“Treatment.—On admission to the Infirmary, A. received a hypodermic injection in the thorax of the contents of a bottle of antivenomous serum. At the same time he was given tonics (alcoholised coffee). The injured limb was placed in a hot phenic arm-bath. These baths were continued on the following days, alternately with damp dressings. Milk diet, and daily aperients.
“We saw the patient again more than a year after the accident; his recovery had been complete; there was no loss of power in the arm whatsoever, and he had never suffered from the nervous troubles mentioned by some authors as a complication ensuing after a long interval, and attributed by them to the antitoxic serum.”
XXXIV.—Case reported by M. Jean, Veterinary Surgeon of Artillery in Martinique.
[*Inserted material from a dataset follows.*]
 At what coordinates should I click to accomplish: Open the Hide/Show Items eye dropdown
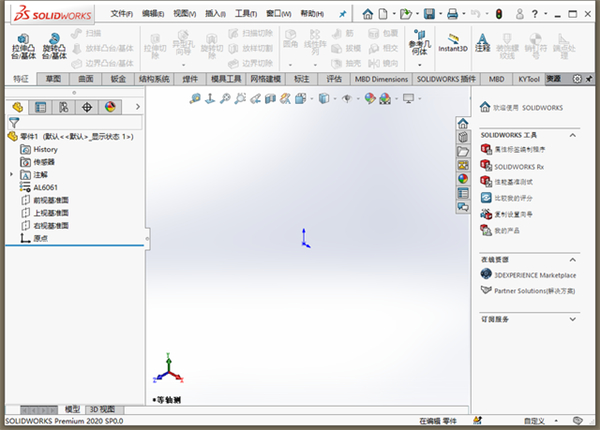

“C., a negro, aged 26, employed in the artillery quarters at the Rivière d’Or, was bitten in the right leg by a snake measuring about 1 metre in length, which he declared was a Trigonocephalus. The patient came to me twenty minutes after the accident. The marks of the bite were clearly visible a hand’s breadth above the external malleolus. The wounds were inflamed, and appeared as two small red spots 1·5 cm. apart, from which a few drops of serum were exuding. I did not notice any congestion. The patient, however, complained of a feeling of weight in the leg, and supported himself upon the sound one. After making the man lie down upon a bed, I applied a tight ligature above the bitten part, and, with a penknife passed through a flame, I endeavoured to incise the wounds. The instrument, however, was blunt and I obtained but little blood.
“The treatment prescribed in Dr. Calmette’s directions was then strictly followed. With the usual antiseptic precautions, I made several hypodermic injections of the solution of hypochlorite of calcium round the bite, and injected the dose of serum indicated in two places in the abdominal wall. The patient was then vigorously rubbed and covered with woollen blankets. He was made to take two cups of a strong infusion of black coffee. Since he could not be induced to go to hospital, he was carried half an hour later to his home, where he placed himself in the hands of a ‘dresser.’
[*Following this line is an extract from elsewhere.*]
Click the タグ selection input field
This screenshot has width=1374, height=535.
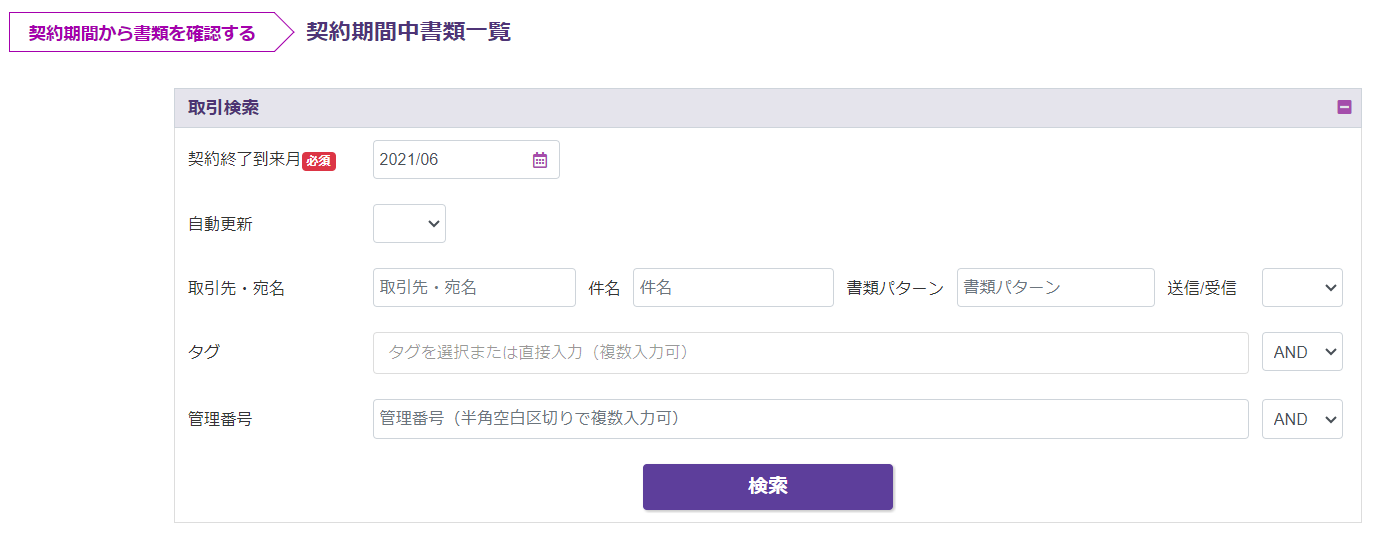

“According to information furnished by Captain Martin, who lived on the spot and was able to follow the course of the case, the patient remained throughout the day in a state of profound prostration, and had several attacks of syncope. The injured limb was greatly swollen, and the swelling, which extended to above the knee, produced a mechanical difficulty in using the joint, leading to a belief that paralysis was setting in. During the first five days the condition of the patient was so alarming as to cause a fatal issue to be apprehended. By degrees these symptoms diminished, until they disappeared about the fifth day.
“On the twentieth day, C. returned to his work. I saw him again a month later, when he was in perfect health; his leg had returned to its normal size, and all that remained were two small fibrous nodules showing where the bite had been inflicted.”
XXXV.—Case reported by Dr. Gries, Fort-de-France, Martinique.
“On June 21, 1896, a young black, who had just been bitten in the foot by a Bothrops of large size, was brought to the Fort-de-France Hospital. The entire limb was swollen and benumbed.
“Two hours after the accident I gave an injection of 10 c.c. of serum in the abdomen, and the patient was taken back to his family. I saw him again ten days later, and found that he was quite cured. His friends stated that recovery had taken place much more quickly than could have been hoped after so serious a bite, and without the usual complications.”